- Born: Kerala
- Occupation: Film director
- Years active: 1999-2013
- Notable work: Sarfarosh

= John Matthew Matthan =

Indian filmmaker

John Mathew Matthan (also John Mathew Mathan/John Mathew) is an Indian filmmaker from Kerala. He is known for his 1999 Hindi-language film Sarfarosh, starring Aamir Khan and Naseeruddin Shah.

==Film career==
John Matthew started his career as an assistant director on the epic movie Gandhi, directed by Sir Richard Attenborough. Also working on Gandhi was Govind Nihlani, who Matthan would later assist for several films before shifting to directing advertisements.

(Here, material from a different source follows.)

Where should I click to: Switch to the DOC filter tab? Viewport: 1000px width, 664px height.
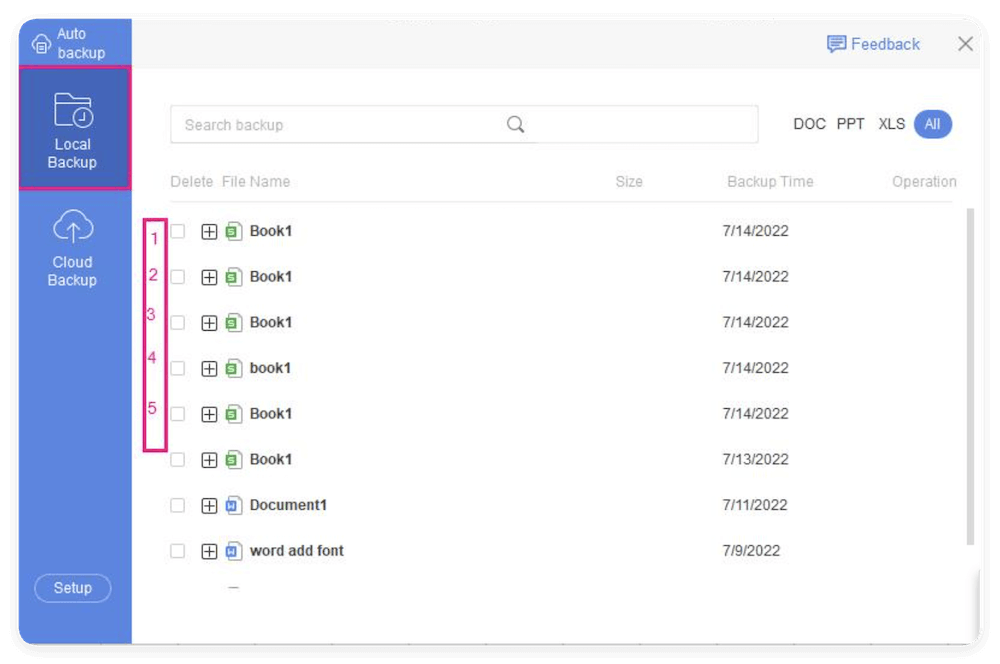coord(809,124)
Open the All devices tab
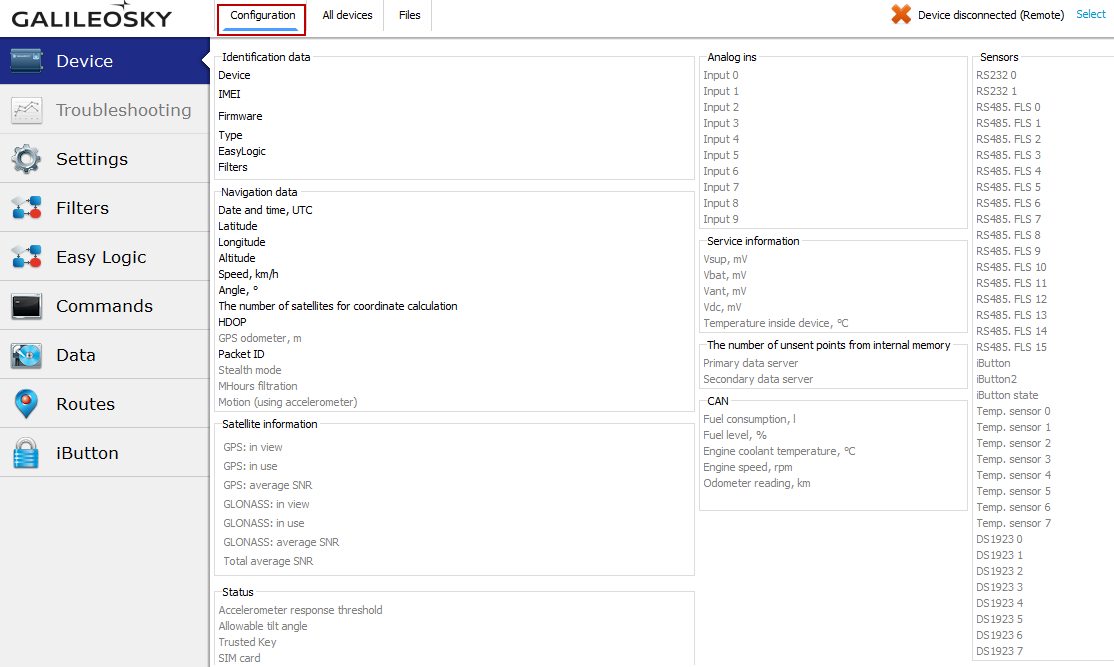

In the early 1990s, Matthan started his own production company in Mahalaxmi, Mumbai called Cinematt Pictures Pvt Ltd. The company, which also involved Matthan's brother George, released its first feature film entitled Sarfarosh in 1999. Matthan began work on Sarfarosh in 1992. Seven years were spent on the research, pre-production, and production of the film until it was finally released to both critical and commercial success.
The reviewer for Filmfare rated the film four stars out of five and wrote about Matthan, "Although this is his first film, director John Mathew Matthan draws perfectly crafted outputs from his entire cast."

After Sarfarosh, Matthan started working on a script which involved the issue of brain drain. However, after the tragedy of 9/11, the script lost its pertinence and Matthan moved on to another idea that germinated in the form of Shikhar (2005).

In 2007, Matthan began work on his next film titled A New Love Ishtory. Written by Vipul K Rawal and starring Himesh Reshammiya and Niharika Singh, the film was completed in 2009 but its release delayed to 29 September 2013 due to a falling out between Himesh Reshammiya and his record label T-Series.

==Filmography==

| Year | Film | Language | Director | Producer | Writer | Assistant Director |
| 1980 | Aakrosh | Hindi |  |  |  | Yes |
| 1982 | Gandhi | English |  |  |  | Yes |
| 1999 | Sarfarosh | Hindi | Yes | Yes | Yes |  |
| 2005 | Shikhar | Yes | Yes | Yes |  |
| 2013 | A New Love Ishtory | Yes |  | Yes |  |

==Awards==

Year: Awards; Category; Film; Results; Refs
2000: 47th National Film Awards; Best Popular Film Providing Wholesome Entertainment; Sarfarosh; Won
45th Filmfare Awards: Best Film (Critics); Won
Best Screenplay: Won
Best Director: Nominated

===Accolades===
- Chairperson jury feature film, Indian Panorama at 51st International Film Festival of India, Goa 2021.